Stored items:
═══

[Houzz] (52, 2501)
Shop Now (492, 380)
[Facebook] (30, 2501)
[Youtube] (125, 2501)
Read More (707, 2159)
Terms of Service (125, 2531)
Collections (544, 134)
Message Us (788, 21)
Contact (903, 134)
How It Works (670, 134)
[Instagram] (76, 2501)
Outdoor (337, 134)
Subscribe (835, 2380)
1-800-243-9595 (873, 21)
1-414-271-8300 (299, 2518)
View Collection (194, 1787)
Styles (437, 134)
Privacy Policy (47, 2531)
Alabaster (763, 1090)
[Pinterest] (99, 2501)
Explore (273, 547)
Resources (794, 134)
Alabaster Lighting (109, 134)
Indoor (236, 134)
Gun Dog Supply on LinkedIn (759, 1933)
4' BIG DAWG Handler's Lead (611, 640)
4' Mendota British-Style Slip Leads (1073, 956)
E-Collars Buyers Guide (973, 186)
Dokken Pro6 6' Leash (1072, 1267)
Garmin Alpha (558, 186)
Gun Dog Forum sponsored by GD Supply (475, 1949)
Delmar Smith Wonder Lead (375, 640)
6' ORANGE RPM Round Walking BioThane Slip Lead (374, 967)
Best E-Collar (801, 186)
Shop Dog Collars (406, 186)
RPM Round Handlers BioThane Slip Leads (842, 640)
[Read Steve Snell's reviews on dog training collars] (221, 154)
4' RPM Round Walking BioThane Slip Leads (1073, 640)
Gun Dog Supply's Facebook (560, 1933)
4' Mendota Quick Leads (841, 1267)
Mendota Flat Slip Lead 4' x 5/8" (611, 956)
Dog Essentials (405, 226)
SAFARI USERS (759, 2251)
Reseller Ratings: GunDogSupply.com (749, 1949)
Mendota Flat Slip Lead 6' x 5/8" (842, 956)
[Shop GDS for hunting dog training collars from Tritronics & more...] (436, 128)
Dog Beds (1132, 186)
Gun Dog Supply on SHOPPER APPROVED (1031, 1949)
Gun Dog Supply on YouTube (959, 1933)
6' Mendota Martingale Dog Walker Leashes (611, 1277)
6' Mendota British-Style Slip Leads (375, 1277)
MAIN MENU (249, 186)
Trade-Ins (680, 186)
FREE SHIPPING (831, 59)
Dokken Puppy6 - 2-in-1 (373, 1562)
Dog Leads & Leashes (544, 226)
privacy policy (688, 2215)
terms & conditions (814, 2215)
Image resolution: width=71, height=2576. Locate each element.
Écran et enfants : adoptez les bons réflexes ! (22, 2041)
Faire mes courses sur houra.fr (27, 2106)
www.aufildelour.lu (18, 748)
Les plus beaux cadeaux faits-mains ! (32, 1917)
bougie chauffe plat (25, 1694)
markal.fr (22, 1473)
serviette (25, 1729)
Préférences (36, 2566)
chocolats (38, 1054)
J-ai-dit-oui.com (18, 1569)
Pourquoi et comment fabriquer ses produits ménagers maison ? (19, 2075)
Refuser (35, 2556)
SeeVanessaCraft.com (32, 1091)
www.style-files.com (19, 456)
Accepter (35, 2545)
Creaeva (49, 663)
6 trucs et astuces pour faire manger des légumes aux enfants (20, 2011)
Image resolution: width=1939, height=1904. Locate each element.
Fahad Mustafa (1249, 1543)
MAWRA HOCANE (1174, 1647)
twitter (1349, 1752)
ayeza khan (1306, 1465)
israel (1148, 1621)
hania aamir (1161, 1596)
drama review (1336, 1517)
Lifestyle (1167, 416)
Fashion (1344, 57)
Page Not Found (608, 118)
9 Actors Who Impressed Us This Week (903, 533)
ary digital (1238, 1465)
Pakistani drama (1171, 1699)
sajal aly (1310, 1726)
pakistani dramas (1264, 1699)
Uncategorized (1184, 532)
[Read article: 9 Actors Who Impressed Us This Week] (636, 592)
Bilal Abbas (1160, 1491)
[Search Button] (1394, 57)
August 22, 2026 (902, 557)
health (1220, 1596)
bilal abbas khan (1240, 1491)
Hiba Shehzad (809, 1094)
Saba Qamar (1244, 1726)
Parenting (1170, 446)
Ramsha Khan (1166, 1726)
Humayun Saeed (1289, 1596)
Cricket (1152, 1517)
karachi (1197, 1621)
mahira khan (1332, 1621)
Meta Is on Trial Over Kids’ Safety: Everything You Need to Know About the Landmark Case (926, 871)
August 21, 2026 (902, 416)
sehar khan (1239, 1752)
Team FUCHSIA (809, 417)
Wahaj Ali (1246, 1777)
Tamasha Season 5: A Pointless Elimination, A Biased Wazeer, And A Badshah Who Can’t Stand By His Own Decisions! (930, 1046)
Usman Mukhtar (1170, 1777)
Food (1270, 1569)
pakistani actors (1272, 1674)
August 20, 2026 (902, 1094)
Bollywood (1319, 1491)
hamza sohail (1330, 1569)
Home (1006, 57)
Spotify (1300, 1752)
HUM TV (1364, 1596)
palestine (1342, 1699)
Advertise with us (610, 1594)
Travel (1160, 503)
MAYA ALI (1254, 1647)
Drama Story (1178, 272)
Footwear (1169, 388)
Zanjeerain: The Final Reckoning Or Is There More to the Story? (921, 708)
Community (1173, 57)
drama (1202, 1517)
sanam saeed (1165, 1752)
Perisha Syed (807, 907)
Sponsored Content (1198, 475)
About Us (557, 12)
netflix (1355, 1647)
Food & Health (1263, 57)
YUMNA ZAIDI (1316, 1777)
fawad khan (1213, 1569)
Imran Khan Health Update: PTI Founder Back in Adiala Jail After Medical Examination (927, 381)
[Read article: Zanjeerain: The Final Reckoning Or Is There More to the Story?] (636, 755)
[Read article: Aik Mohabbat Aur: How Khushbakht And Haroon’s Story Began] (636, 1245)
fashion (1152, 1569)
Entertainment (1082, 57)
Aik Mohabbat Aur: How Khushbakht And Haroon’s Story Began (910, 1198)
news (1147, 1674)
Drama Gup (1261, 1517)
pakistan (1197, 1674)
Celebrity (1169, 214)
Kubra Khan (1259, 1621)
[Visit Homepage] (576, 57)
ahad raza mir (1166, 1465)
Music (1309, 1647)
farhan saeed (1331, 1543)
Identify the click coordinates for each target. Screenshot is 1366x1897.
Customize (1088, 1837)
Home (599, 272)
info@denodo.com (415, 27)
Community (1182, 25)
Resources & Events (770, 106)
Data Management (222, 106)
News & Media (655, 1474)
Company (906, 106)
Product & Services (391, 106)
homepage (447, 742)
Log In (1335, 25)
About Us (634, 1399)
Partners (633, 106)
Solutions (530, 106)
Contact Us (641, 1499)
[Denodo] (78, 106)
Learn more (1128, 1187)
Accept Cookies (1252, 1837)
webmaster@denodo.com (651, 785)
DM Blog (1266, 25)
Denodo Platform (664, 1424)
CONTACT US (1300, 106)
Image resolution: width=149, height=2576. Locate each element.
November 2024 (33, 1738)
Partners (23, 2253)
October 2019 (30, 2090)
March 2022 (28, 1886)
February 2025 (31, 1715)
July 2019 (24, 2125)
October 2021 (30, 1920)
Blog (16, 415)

═══

- ABOUT THIS EXERCISE
Nothing but the lines from the one with "CONTACT US (1300, 106)" through the final line of the data above should be output, exactly as written.

- RESULT OF THE EXERCISE
CONTACT US (1300, 106)
Image resolution: width=149, height=2576. Locate each element.
November 2024 (33, 1738)
Partners (23, 2253)
October 2019 (30, 2090)
March 2022 (28, 1886)
February 2025 (31, 1715)
July 2019 (24, 2125)
October 2021 (30, 1920)
Blog (16, 415)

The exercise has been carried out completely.